The following is excerpted from the question-and-answer section of the transcript.
(Questions from industry analysts are provided in full, but answers are omitted - download the transcript to see the full question-and-answer session)
Question: Kevin McCarthy - Vertical Research Partners - Analyst
: Peter, I appreciate your description regarding what I would call a bullwhip effect. It strikes me that one of the things that might be
a little bit different today is inventory levels are generally leaner than they were a few years ago. So I was wondering if you could
speak to that. Where are you seeing the most pronounced bullwhip effect or volume reductions? And where do you think there
might be pockets of inventory more elevated or leaner, would be my first question.
Question: Kevin McCarthy - Vertical Research Partners - Analyst
: And then as a follow-up, would you have a guess as to how much the total company volume might have been down, if it was down,
in the month of April, and how the order books are shaping up for May?

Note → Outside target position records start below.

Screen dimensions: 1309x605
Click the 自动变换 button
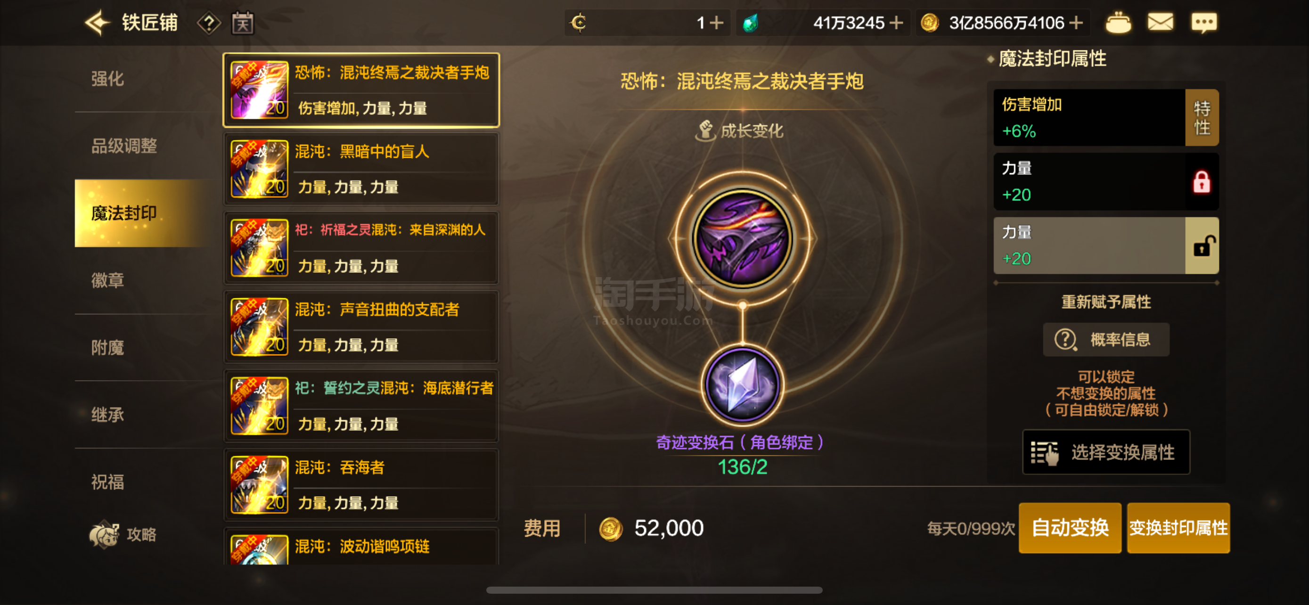[x=1070, y=528]
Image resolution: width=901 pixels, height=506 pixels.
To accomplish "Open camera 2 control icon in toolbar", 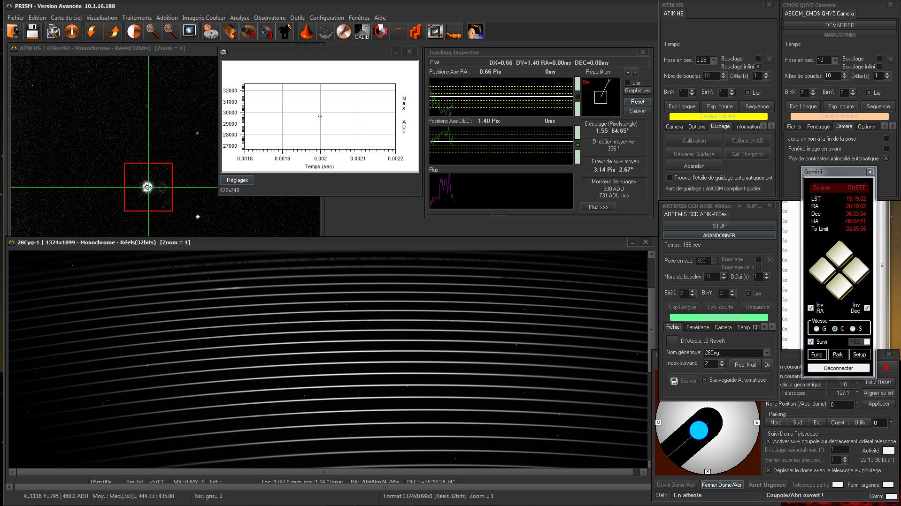I will point(248,32).
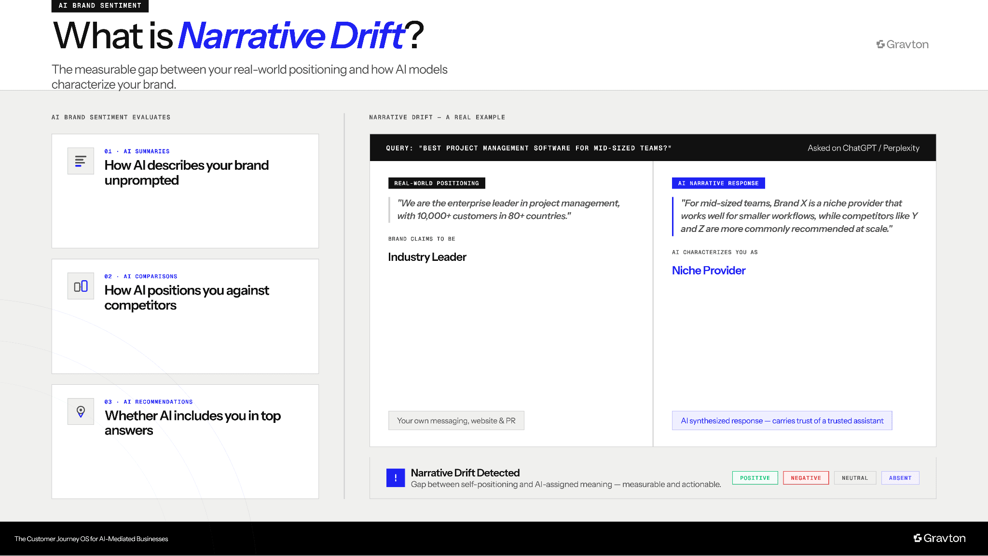
Task: Click the 'Industry Leader' heading
Action: 427,257
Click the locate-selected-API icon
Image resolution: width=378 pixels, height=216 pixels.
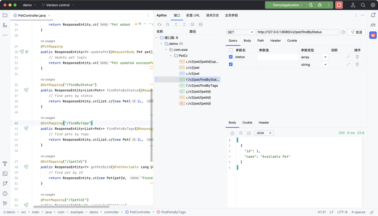point(192,24)
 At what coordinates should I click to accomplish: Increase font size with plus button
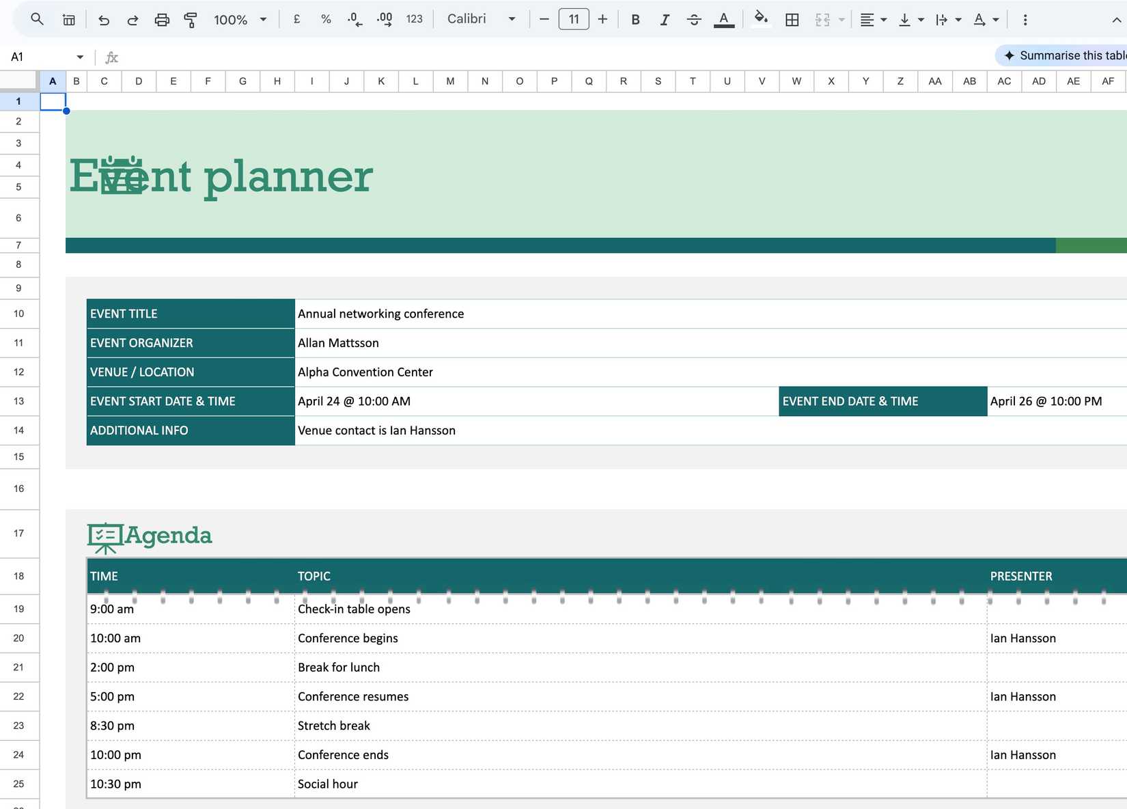(x=602, y=19)
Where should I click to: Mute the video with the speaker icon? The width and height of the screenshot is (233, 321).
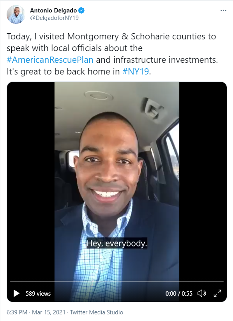coord(201,293)

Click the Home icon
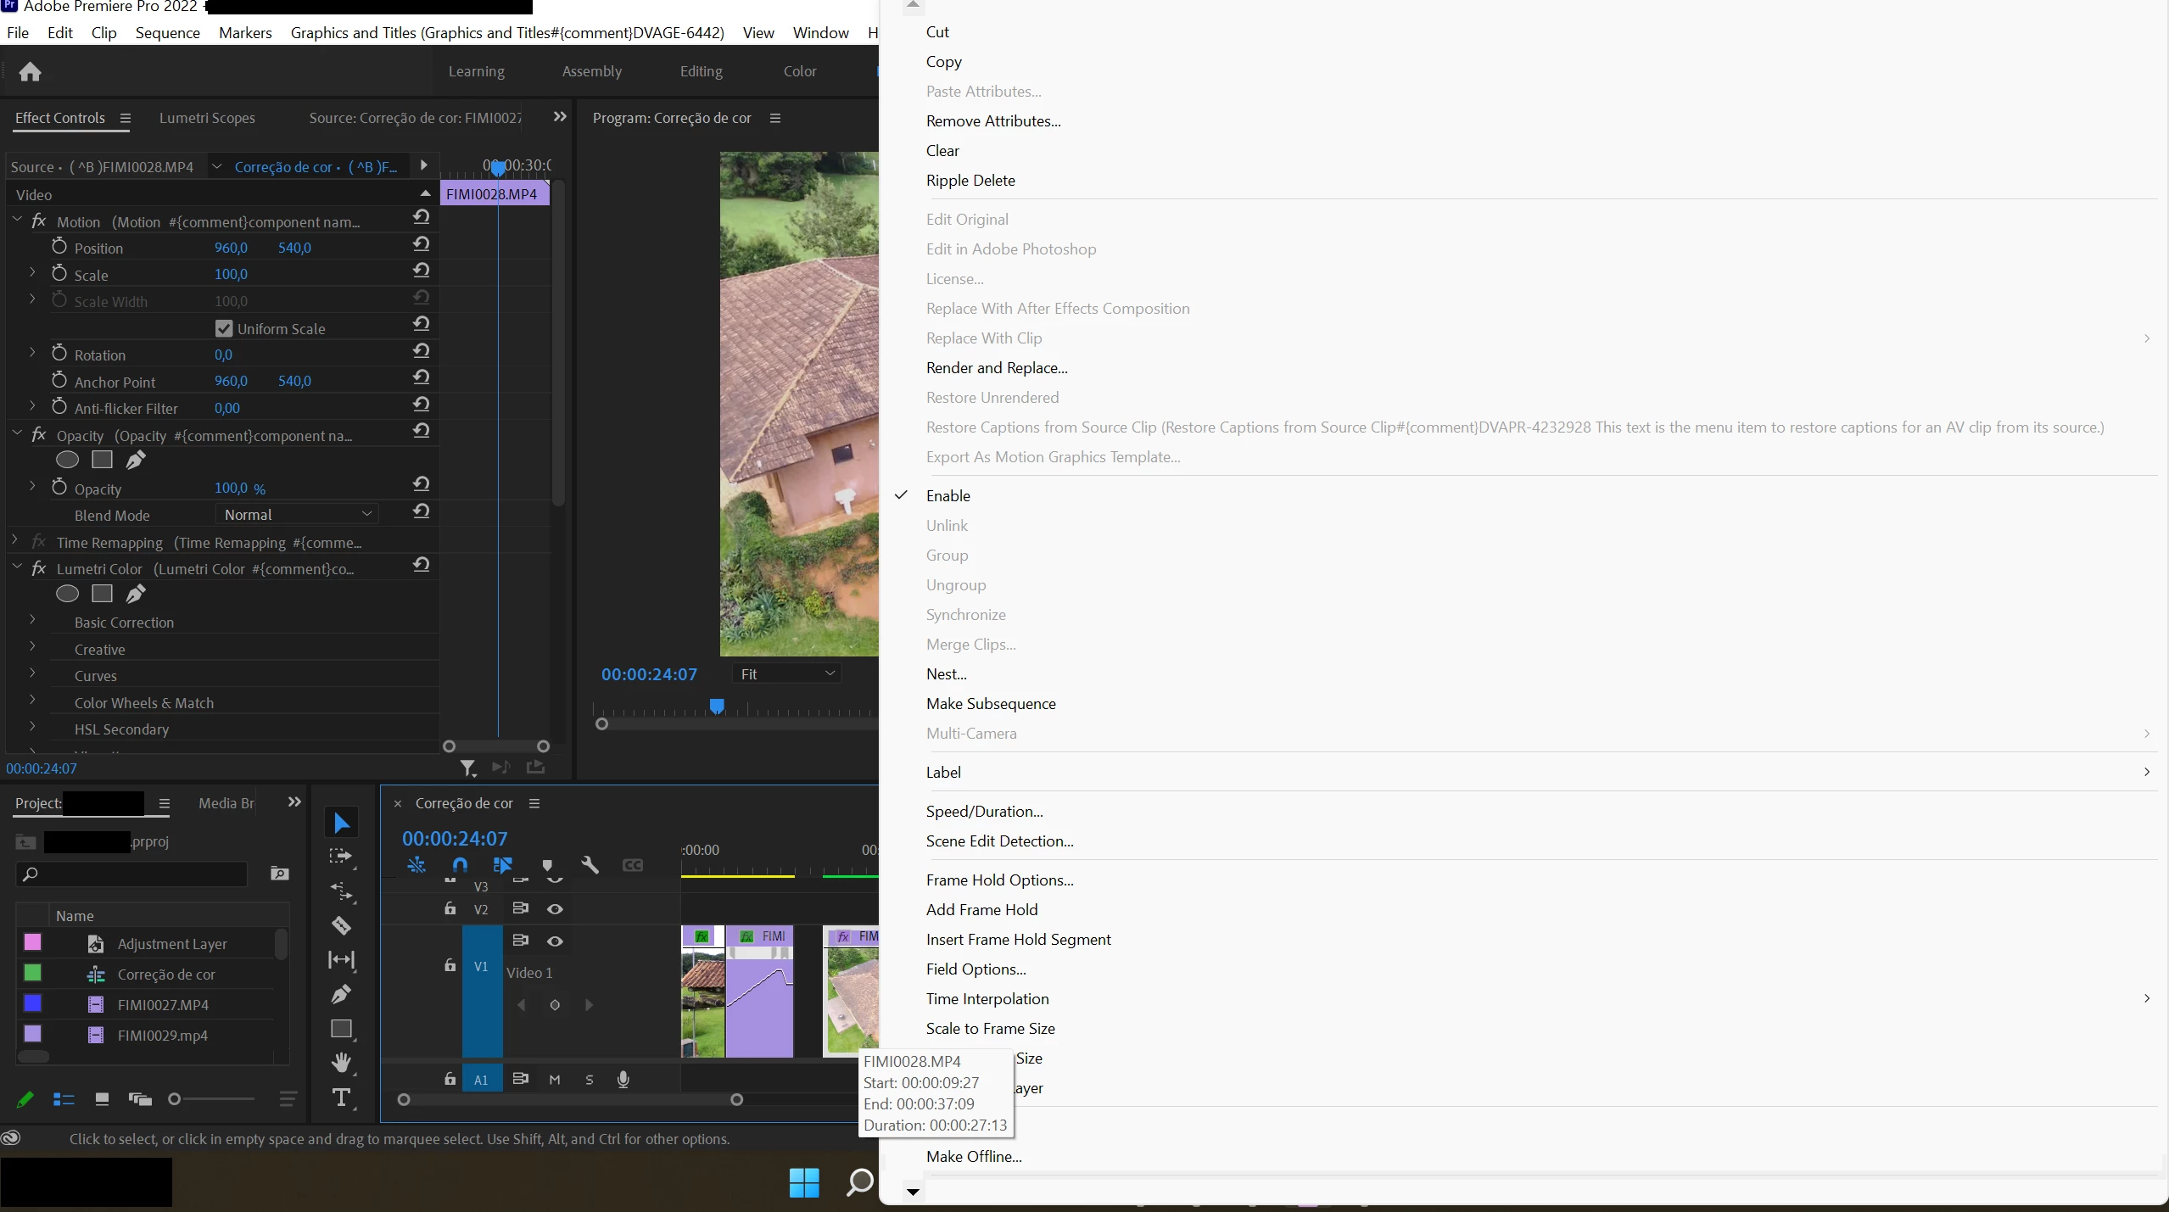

Question: Patrick Cunningham - Citigroup - Analyst
: The trade uncertainty is clearly overwhelming everything, but one of the goals is to increase US manufacturing and maybe you'll
get some tailwinds for housing and infrastructure. How do you view the growth potential longer term if the policies work as intended?
And how would you further reposition your asset footprint if we live in this protectionist world?
Question: Patrick Cunningham - Citigroup - Analyst
: Understood. Very helpful. And could you provide an update on the spray foam business? Has this business seen a similar disconnect
in downstream demand versus your orders? And do you expect any sort of further pressure on this market just given homebuilders
are under pressure at this point?
Question: Jeffrey Zekauskas - J.P. Morgan - Analyst
: Can you talk about pricing in MDI in North America? It seems that the major producers went out with meaningful price increases.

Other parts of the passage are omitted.